**Records provided**
▬▬▬

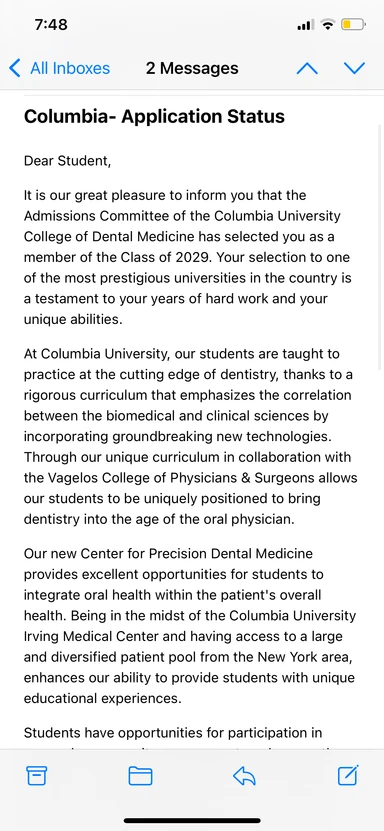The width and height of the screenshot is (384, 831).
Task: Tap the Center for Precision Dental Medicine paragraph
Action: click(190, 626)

▬▬▬

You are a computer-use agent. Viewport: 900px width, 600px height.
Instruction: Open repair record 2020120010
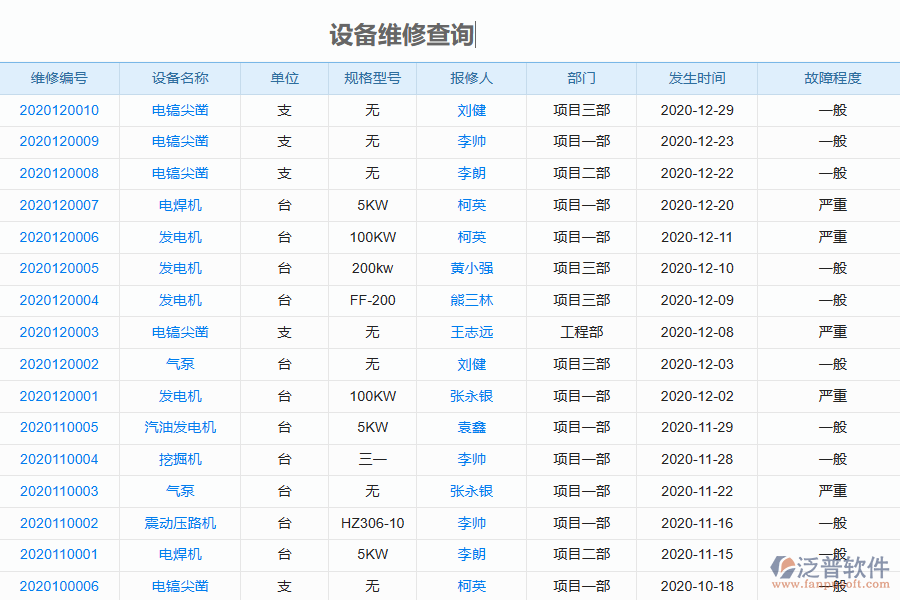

▬▬▬

**Description of the task**
Would you please copy, word for word, everything above from the line containing "You are a computer-use" down to the line containing "Instruction: Open repair record 2020120010", those two lines included?

**Written answer**
You are a computer-use agent. Viewport: 900px width, 600px height.
Instruction: Open repair record 2020120010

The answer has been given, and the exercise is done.